High-voltage-activated (HVA) calcium channels are the most important pathway for the regulated calcium flux across the plasma membrane that controls fast physiological processes such a muscle contraction, neurotransmitter release, and propagation of somatic action potentials; but also much slower processes like gene expression, spine plasticity, and hormone secretion [1,2]. This multiplicity of function relies upon the modular assembly that forms the channels and controls its expression and function. The core of this assembly is the pore-forming (Ca_Vα1), that harbor two structural and functional domains: the conductive pore domain (PD) and the voltage-sensing domain (VSD). The minimal channel HVA protein complex is composed of Ca_Vα1 and the modulatory β-subunit (Ca_Vβ) that regulates channel membrane insertion and decreases the energy required to activate the channel [3]. HVA channels are targeted by a plethora of cytoplasmic proteins that regulate their expression and function [4]. Among them, the RGK GTPase (Rad, Rem, Rem2, Gem/Kir) family has arisen as the most potent inhibitor of calcium current [5,6]. All members of RGK proteins associate directly with Ca_Vβ in vitro and cells [[7], [8], [9], [10], [11], [12], [13]], and since Ca_Vβ appears to be present in all mature HVA Ca²⁺ channels, a foregone conclusion is that all RGK potentially inhibit any HVA channels.

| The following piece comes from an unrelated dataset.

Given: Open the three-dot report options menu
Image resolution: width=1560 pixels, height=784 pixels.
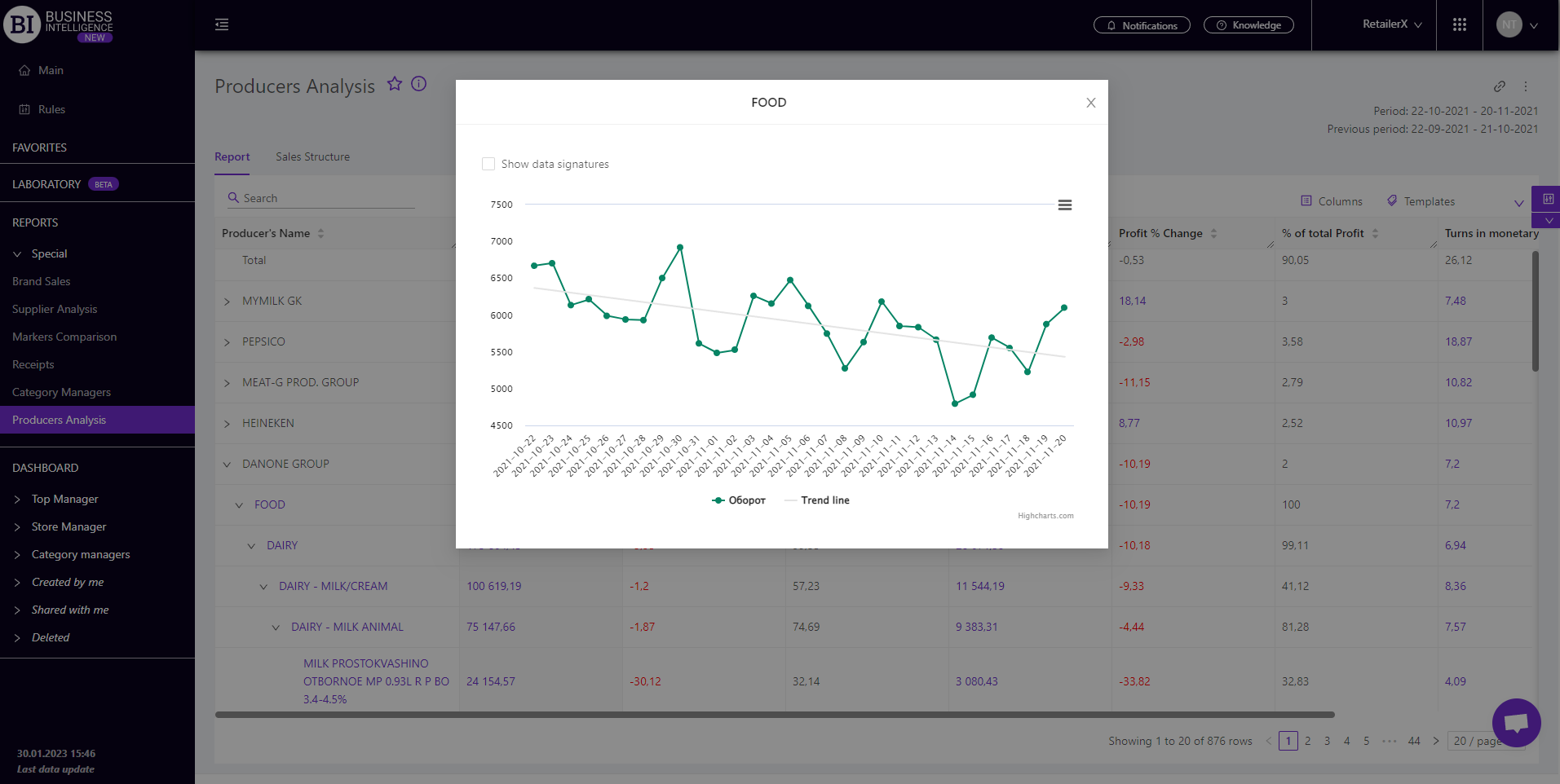Looking at the screenshot, I should pyautogui.click(x=1525, y=86).
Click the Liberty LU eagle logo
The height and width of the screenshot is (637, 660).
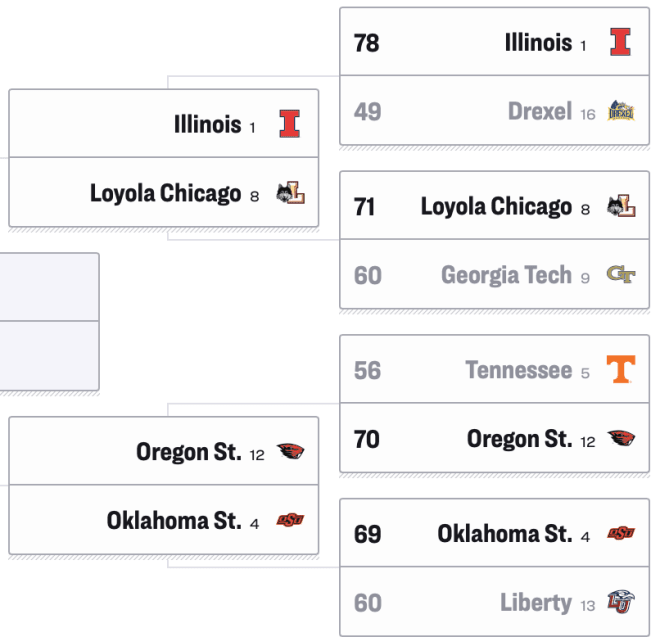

Two main routes have been described to inhibit HVA Ca²⁺ channels by RGK proteins: i) Reducing surface expression of mature channels and ii) Inhibiting the activity of channels already in the plasma membrane. Thus, RGK appears to control channel activity by fast (ii) and slow (i) processes in parallel. However, the molecular mechanisms underlying the different routes are still a matter of controversy. A relevant limitation is that the co-expression experiment cannot separate slow from fast inhibitory mechanisms. Isolating fast inhibition was accomplished by Fan and coworkers [14] using inside-out membrane patches expressing Ca_V2.1 channels together with a Ca_Vβ subunit mutant that can be washed out from the patch that can then be exposed purified Gem. They showed that Gem binds to Ca_V2.1-α1 in the absence of Ca_Vβ subunit, but the inhibitory effect does not appear until Ca_Vβ is re-instated. These results lead them to postulate that Ca_Vβ binding exposes a site necessary for Gem's inhibition and that this inhibitory site would be distinct from a putative anchoring site mediating direct Ca_V2.1-α1/Gem association in the absence of Ca_Vβ. Comparing the inhibitory power of different RGK proteins on Ca_V1.2 and Ca_V2.2 while ablating RGK-Ca_Vβ binding, Puckerin et al. [15] revealed specificity in the Ca_Vβ -independent inhibitory potency of different RGK proteins. For instance, Rad can inhibit CaV1.2 and Ca_V2.2 channels in a Ca_Vβ independent manner, while Rem can only reduce Ca_V1.2 mediated currents. Inhibition by Gem and Rem2, on the other hand, was only observed when association with Ca_Vβ was preserved. Fan et al. [14] results show that Gem can bind to Ca_V1.2 channel macro patches Ca_V2.1, seemingly free of Ca_Vβ, but inhibition only proceeded after re-instating Ca_Vβ. Here we took advantage of the robust expression of human Ca_V2.3 channel on Xenopus oocytes in the absence of Ca_Vβ [16] to evaluate beta-independent inhibition by acute exposure to Gem or Rem. We report here that in the absence of any auxiliary subunit, Gem, but not Rem, induces the removal of channels from the plasma membrane in a dynamin-dependent fashion.